During my master’s program, I stole a stranger’s cart at the grocery store. Twice. My mind was so preoccupied with plots and characters that I began pushing the nearest cart in my vicinity toward the next item on my list. The first time it happened, the gentlemen whose cart I pinched gently corrected me. The second time, a woman chased me down the aisle yelling, “Really! Who does that?” Apparently, I did.
Graduate school was a unique period in my life. I had the freedom to immerse myself completely in my writing. True, my singular focus proved detrimental to shoppers at the local Food Lion, but it was glorious.
Then I had a baby, and my mind was filled with other things. Every free crevice of my cranium became packed with onesies washing, paci finding, and blowout managing. All my creative mental space evaporated like puddles on a steamy summer afternoon.
I stopped working on my first novel. My mind could barely contain my everyday life, let alone an entire imaginary world. When I was pregnant with my second child, I experienced a manic burst of creativity.
“I’m over 30, and I’ve never been published,” I moaned.
Frantic doesn’t begin to describe the last months of my second pregnancy. Before the birth of a child, some women nest, adding finishing touches to their homes as though the world would end without curtain ties. I let the window treatments be and nurtured the stories that had simmered in my mind as my firstborn grew more independent. My impulse to write bordered on compulsive. I would awaken in the night, horrified of what little I had accomplished and what more I needed to do.
Even with this hormonal motivation, I knew the novel must wait. I started writing short stories, which felt more manageable in the bursts of time I had while my daughter slept. Weeks before my youngest was born, I published my first short story. Then another.

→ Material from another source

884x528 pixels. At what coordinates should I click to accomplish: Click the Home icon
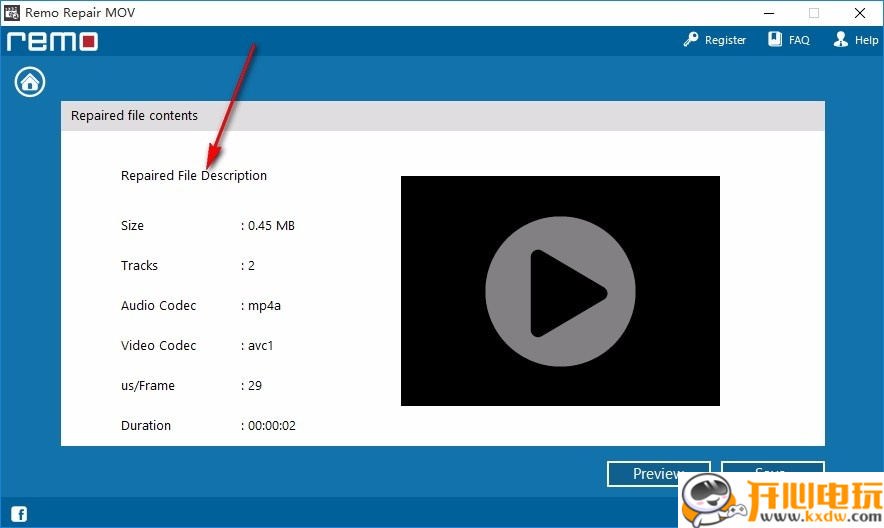tap(30, 82)
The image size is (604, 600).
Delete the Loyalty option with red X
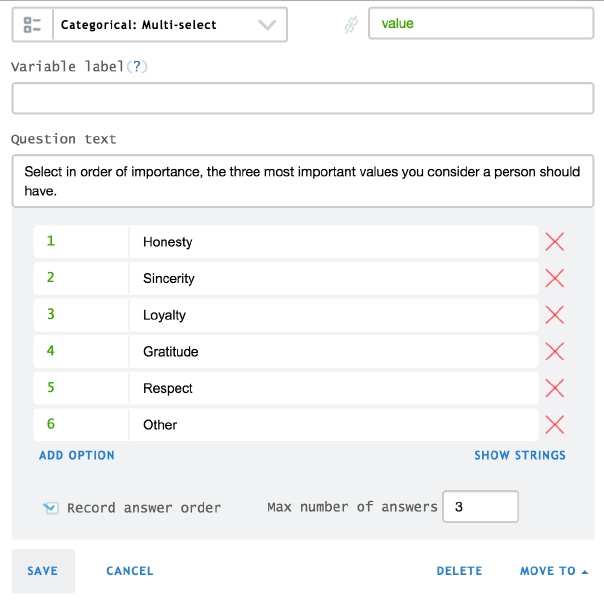point(554,315)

Then I had a baby and a three-year old, and my brain became even more packed with the mundane. I no longer stole strangers’ carts since mine contained a child and others usually didn’t. Plus, my husband took on most of the weekly shopping, minimizing the opportunity for another theft.
Instead, I forgot things. I sent my husband and preschooler to a birthday party a month before the actual event. I skipped another party because I tried to attend the day after the date clearly stated on the invitation. I forgot the plot of my novel. I forgot the fear of never publishing it. It’s now no longer a question of if I will forget something, but when, and the magnitude of the fallout.
Sometimes, I think back to my time in graduate school, when my intellectual life felt so full. What happened to the woman so lost in her own creative world that she failed to notice her Lean Cuisines had magically morphed into carrots and oat bran? Simple answer: She became a mom.
I believe in the tenants of Virginia Woolf’s A Room of One’s Own. As a writer, I need both the physical and mental space Woolf deemed so necessary to create. She may not have used the term “mental space”, but I’m pretty sure she would have agreed that managing an endless stream of pre-K birthday invites counteracts the creative impulse.
While I’m blessed with an in-home office (with a door that locks!), my mind remains cluttered. I hear my children playing in the next room or step over a toddler-sized Dora the Explorer doll and my thoughts wander. I no longer have “a writer’s life” where I write suspended in time, shaping my thoughts into words uninterrupted. But I still write.
My children and their needs have pushed their way into the part of my mind that once held the names of characters, plotlines, and even my dreams of publication. Yet my writing, while often drafted in fractures of thought, has improved since having children.
I would love to let go of the grocery lists and field trip forms that have become permanent fixtures in my thoughts. But these braining-filling details go hand-in-hand with the emotional richness, both good and bad, of parenting.
A grad professor once told me: “You write without heart. Technically, it’s all there, but I can’t feel it. You think too much.”
I bristled. I’m a very emotional person, I thought. I cry at movies, birthday cards and the occasional Subaru commercial. Then I realized, I never cried when I wrote. I was all business, analyzing every sentence, every word in minute detail.
My writing changed in two ways after having children: First, I lacked the time to over think it. Second, I bawled my eyes out.
I sobbed as I finished my first piece on parenting. I must be hormonal, I thought, blowing into a tissue. It’s nonfiction, I reasoned. Then, it happened again, this time while writing a short story.
My brain may be full, but so now is my heart. I believe this has made me a better writer.
Last month, I reread the novel draft I put down six years ago. It felt like rereading a book someone else had written. I had forgotten details, good and bad. Reading with a new distance, I found stalls in the storyline and contradictions in character. Reading with a new perspective as a mother, I found nothing that brought tears to my eyes.
I may be interrupted every five minutes as I work through the revision process to finally complete my first novel. But there is beauty in these fragments. I will likely need several packs of sticky notes to scribble the information that no longer fits in my very full brain. But, I now keep a box of tissues by my desk. If nothing else, I intend to revise until I use them.